■ Consignes à suivre:
A. Recopiez mot pour mot le passage de la critique de la pièce qui va de « Pour clore sa » à « pour le moins. ».
B. Poursuivez la critique de la pièce à partir de sa dernière phrase.

■ Extrait:
* * * * * * *

Pour clore sa saison théâtrale, le TNM présente La nuit où Laurier Gaudreault s’est réveillé, une œuvre originale de Michel Marc Bouchard, mise en scène par Serge Denoncourt avec de beaux décors et six excellents acteurs. Le contraste des mentalités entre Québec traditionnel et Québec moderne, ainsi que les secrets de famille sont au cœur de l’histoire; une histoire un peu tirée par les cheveux pour le moins.
L’action se déroule à Alma, près du Lac Saint-Jean, dans le Québec du Nord que Mireille a quitté pour mener une brillante carrière internationale. Son métier: thanatologue. Elle embaume les corps des grands de ce monde, et tous les personnages importants du moment s’arrachent ses services post-mortem, des rock stars aux vedettes de cinéma, en passant par le pape et autres célébrités. Les personnalités du grand monde souhaiteraient, grâce à ses mains expertes et artistiques, conserver un aspect vivant après leur mort…
Sa vocation, Mireille la doit à ses insomnies d’enfant (on ne sait pas trop à quoi elles étaient dues), qu’elle occupait en s’insinuant furtivement dans les maisons voisines de la sienne, la nuit, pour les observer dormir. Cette activité pour le moins étrange, elle l’a pratiquée de ses 7 ans à ses 12 ans, jusqu’au moment, précisément où « Laurier Gaudreault s’est réveillé ». Des années plus tard, la voici qui revient dans son village natal pour embaumer le corps de sa mère qui vient de décéder à l’hôpital, dans une attitude corporelle qui prouve qu’un secret lui a été révélé juste avant de mourir.

* * * * * * *

■ Lignes de données:
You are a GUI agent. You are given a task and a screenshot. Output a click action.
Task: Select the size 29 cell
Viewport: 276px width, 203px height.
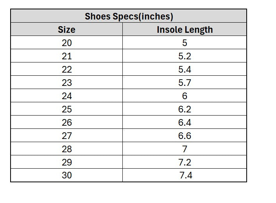point(66,162)
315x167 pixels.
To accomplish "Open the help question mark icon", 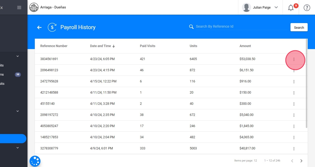I will pos(307,8).
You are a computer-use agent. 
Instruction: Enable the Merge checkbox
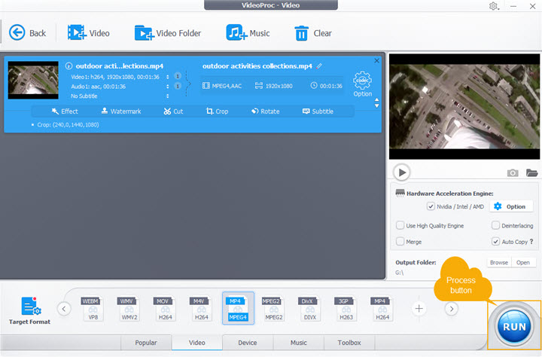[400, 241]
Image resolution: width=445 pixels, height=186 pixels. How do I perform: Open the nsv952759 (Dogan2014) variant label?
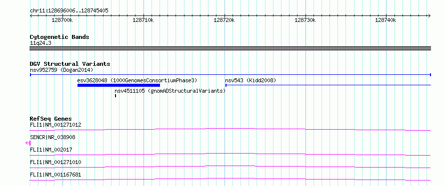coord(62,70)
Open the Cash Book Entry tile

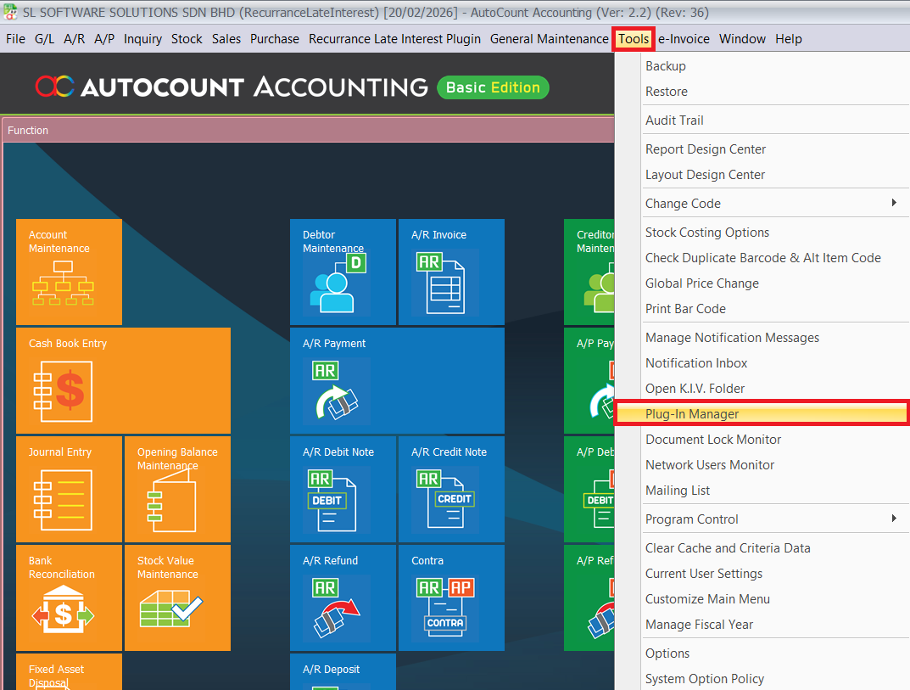coord(123,380)
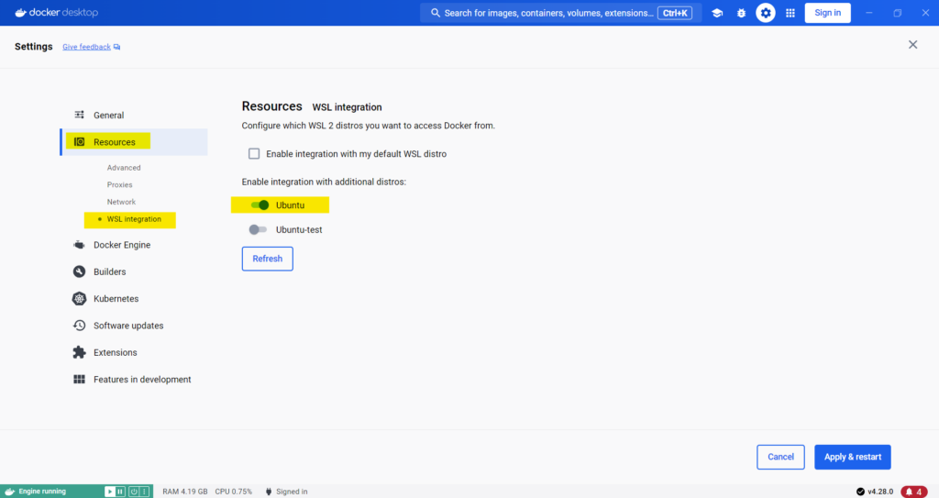Open the Learning center graduation cap icon

click(x=717, y=13)
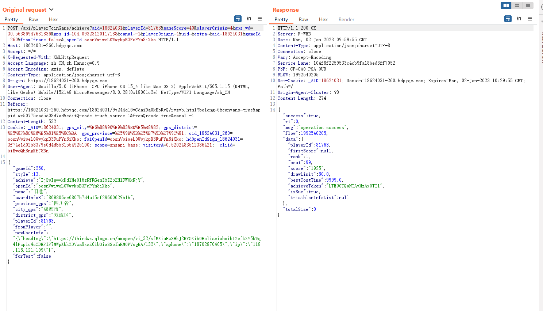Switch response view to Raw tab

coord(303,20)
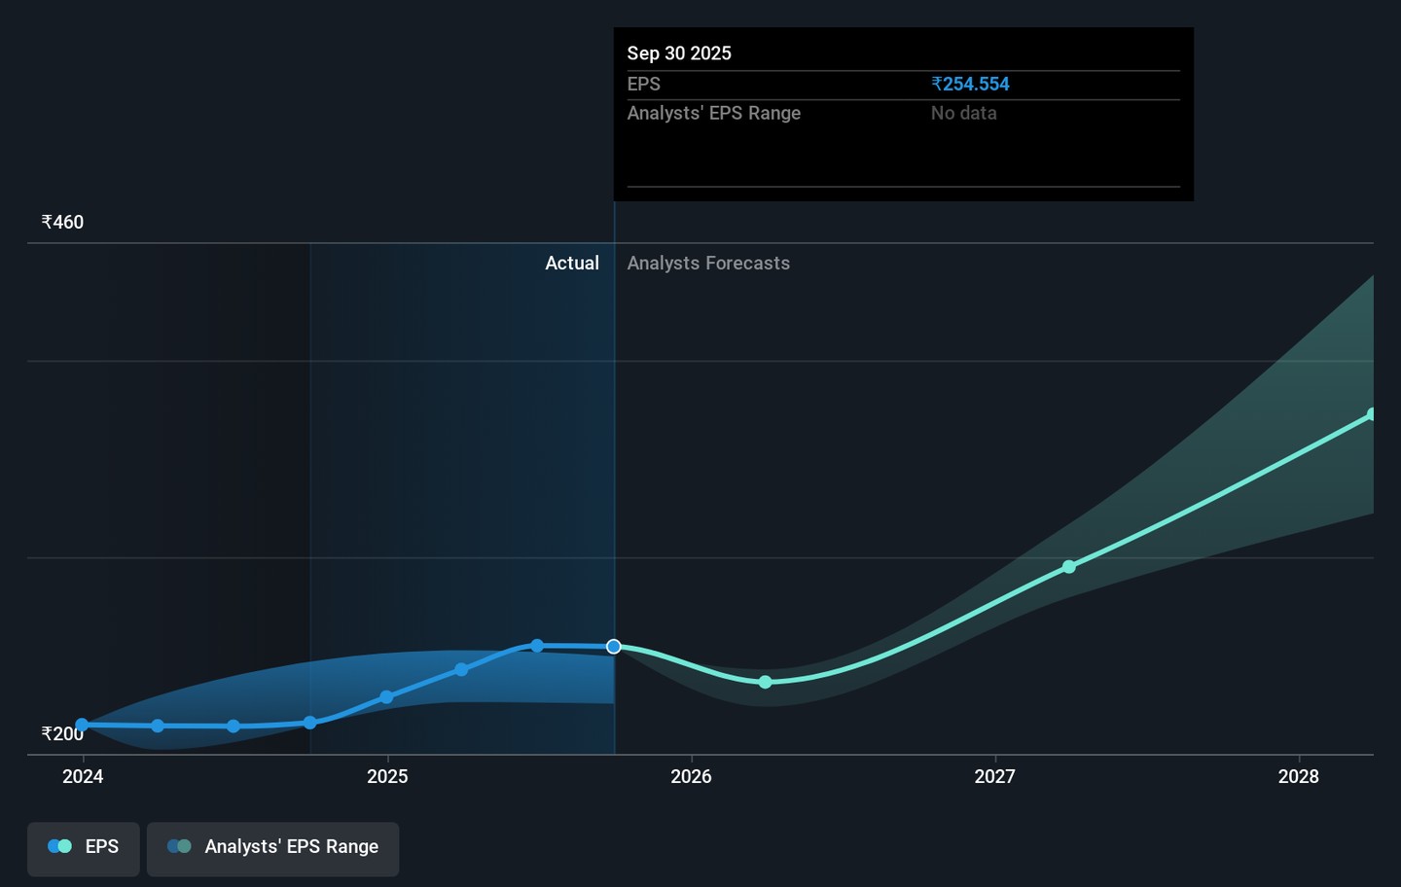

* * * * * * *

■ Corrigé de l'exercice:
A.
Pour clore sa saison théâtrale, le TNM présente La nuit où Laurier Gaudreault s’est réveillé, une œuvre originale de Michel Marc Bouchard, mise en scène par Serge Denoncourt avec de beaux décors et six excellents acteurs. Le contraste des mentalités entre Québec traditionnel et Québec moderne, ainsi que les secrets de famille sont au cœur de l’histoire; une histoire un peu tirée par les cheveux pour le moins.

B.
Mireille est l’aînée de la famille. Le second est Julien, puis viennent Denis et Éliot. Eux n’ont pas quitté Alma. La pièce raconte les retrouvailles de la fratrie à laquelle s’ajoute Chantal, la conjointe de Julien. Leur mère est également présente – ou, du moins, son corps prêt à être embaumé. Et il y a enfin Mégane, une jeune thanatologue dans le laboratoire de laquelle toute l’action se déroule.
Les personnages sont bien campés et on les découvre progressivement. Éliot, très bien interprété par Mathieu Richard, rencontre des difficultés dans sa vie, alcool, drogues, manque d’argent chronique, et il fréquente une association Le Tremplin, qui tente de le mettre sur les rails de la vie. Son frère Julien (très bon Patrick Hivon) a fréquenté avant lui Le même Tremplin, et ça lui a réussi, semble-t-il. Avec Chantal (excellente Magalie Lépine-Blondeau), ils forment un couple uni, avec sans doute ses difficultés ordinaires. On rencontre enfin Denis (Éric Bruneau) et la jeune thanatologue (Kim Despatis), avec Mireille au centre (très bonne Julie Le Breton).
Le texte est bien écrit, souvent drôle, paradoxalement, malgré ce corps inerte et nu de vieille dame morte, témoin d’un secret qu’elle a appris juste avant de partir. Mais le tout laisse un sentiment d’inachevé, en raison de plusieurs incohérences, et en dépit de la volonté de faire de cette histoire un problème bien réel.
Sans doute l’état de sommeil a-t-il quelques ressemblances avec celui d’un corps au moment de mourir. Ce serait là l’origine de la vocation de Mireille. Une petite fille qu’on laisse partir la nuit pour aller observer les dormeurs, pourquoi pas? Mais à condition que le récit prenne une voie presque surnaturelle. Or, cet aspect pseudo biographique de l’héroïne est mis au service d’une carrière d’artiste invraisemblable, à la suite d’un secret un peu faible et qui ne semble pas être le seul problème à l’origine du mal-être de chacun des membres de la famille.
La nuit où Laurier Gaudreault s’est réveillé, du 14 mai au 8 juin 2019 au Théâtre du Nouveau Monde.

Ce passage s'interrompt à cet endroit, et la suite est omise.